In July of 2017, the National Institute of Standards and Technology (NIST) published a somewhat controversial update to its recommended password standards. The NIST is the US Federal agency that, among many things, researches and creates policies regarding Information Systems controls and standards. NIST policies serve as standards for many industry security controls and laws including FISMA, HIPAA, FINRA, PCI, SEC and SOX. So a change to accepted password security norms from the NIST is a pretty big deal and over time will cycle down into accepted security standards like COSO and ISO.
Since the document is 74 pages long, let's cut to the chase and take a look at three notable changes the NIST makes to current password security practices that caught my eye:
- End required password resets.
- Simplify password complexity requirements.
These two are significant changes to password security norms and are being met in the IT world with cringes and skepticism. But, the NIST does its homework and it is likely that with time, these will filter their way into IT organizations and authentication solutions.
End Required Password Resets
Users will LOVE this one. Being forced to change passwords every 30, 60, or 90 days creates significant discord in some organizations. The thought process behind the frequent forced password changes is that if a password becomes compromised the change can help prevent it from being used in an attack or to access sensitive data.
The NIST asserts that the password changes are ineffective because:
- Users change a letter, character, CAP, or add a single character to existing passwords to meet the spirit of the policy yet this is ineffective in enhancing security.
- Users use insecure methods to keep track of frequently changes passwords.
- Brute force password attacks are aware of password change tendencies and incorporate them into their attacks.
- Password changes do not help with one of the most common attack vectors, Phishing.
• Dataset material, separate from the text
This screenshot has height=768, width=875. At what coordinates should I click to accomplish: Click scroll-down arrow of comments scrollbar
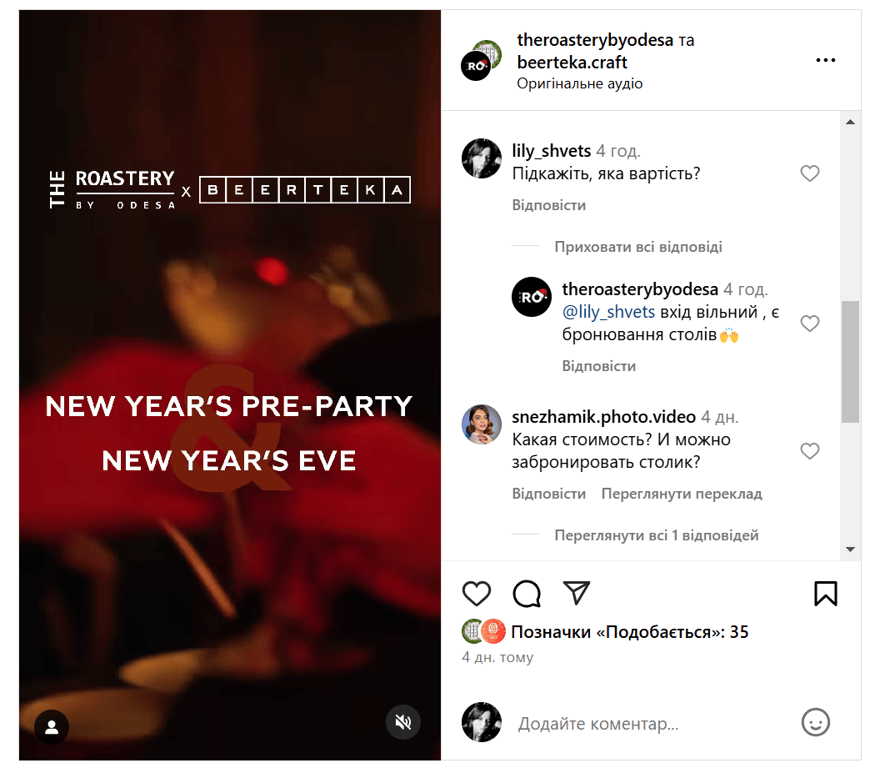(850, 550)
Simplify Password Complexity Requirements
Password complexity requirements make password changes and creation a pain. This is accepted pain in the name of security but the NIST asserts that like required password resets, this is an ineffective password security requirement. It is possible that the extra time and care it takes to create a unique password with CAPS, numbers, and special characters isn't so unpredictable after all. In fact, in SP 800-63b the NIST comments "Users’ password choices are very predictable, so attackers are likely to guess passwords that have been successful in the past".
NIST suggests softening password complexity because complex passwords often:
- Use predictable character substitutions.
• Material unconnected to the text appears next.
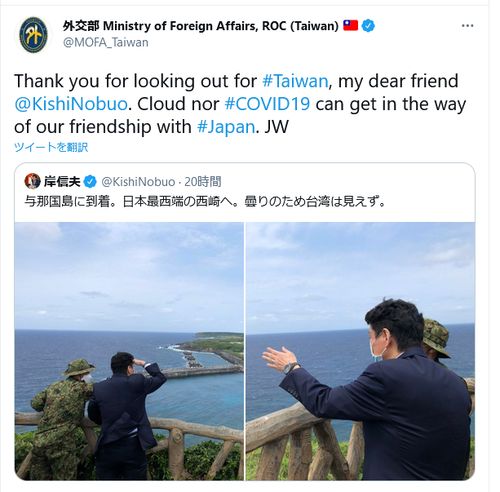Open the #Japan hashtag
Screen dimensions: 500x492
point(226,127)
- Are written down or stored in vulnerable ways.
- Are as easily phished as simple passwords.
Suggestions for Creating Strong Passwords
So a new password policy that implements the updated July 2017 NIST suggested guidelines would incorporate the following:
- Less frequent or no required password resets
- No password complexity requirements
- Minimum of 8 characters for passwords and 6 digits for PINs
- Two Factor Authentication (2FA) not to include email (NOTE: SMS/text authentication is not mentioned in the updated NIST at this time)
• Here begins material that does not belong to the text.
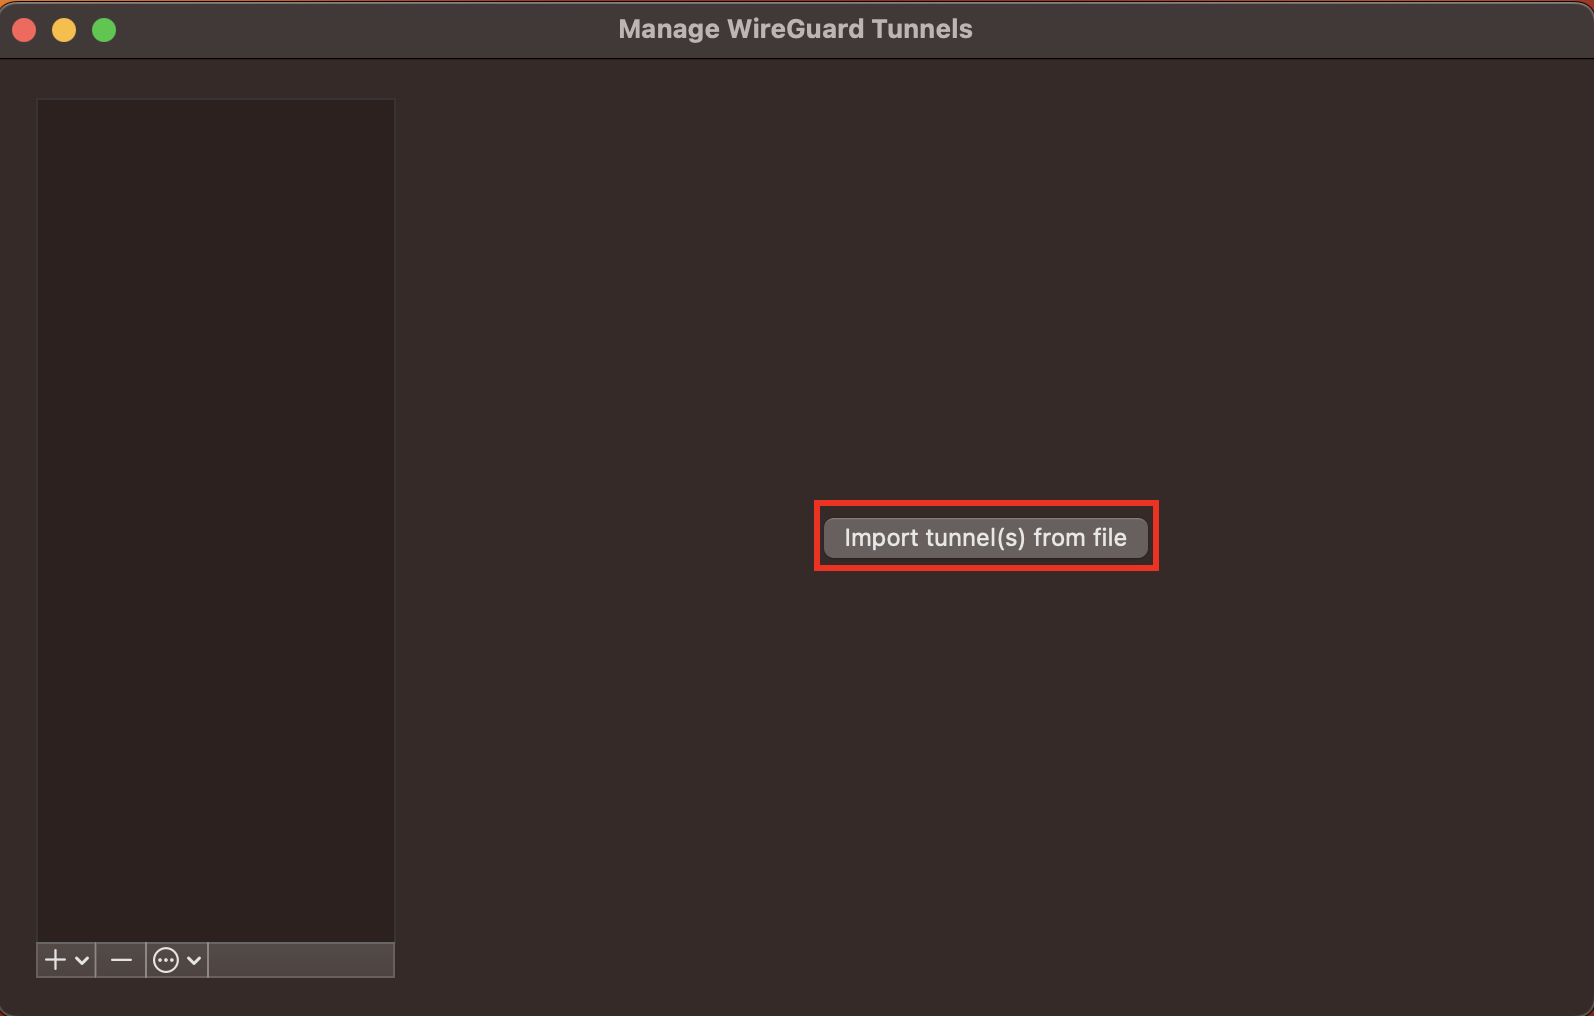
Task: Open the more actions ellipsis menu
Action: (177, 960)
- No use of password hints
- Encrypted password storage
Now before you go banging on IT's bolted bunker door to change your password policies, let's pump the brakes a bit. The NIST standards are a guideline for many industries but it is important to wait for your industry compliance guidelines to incorporate these changes before axing your password complexity requirements or eliminating those forced password resets. But it is safe to say, as these new suggestions are further digested and begin to creep into organizations, a close eye will be kept on the frequency and attack vectors of security breaches and data loss.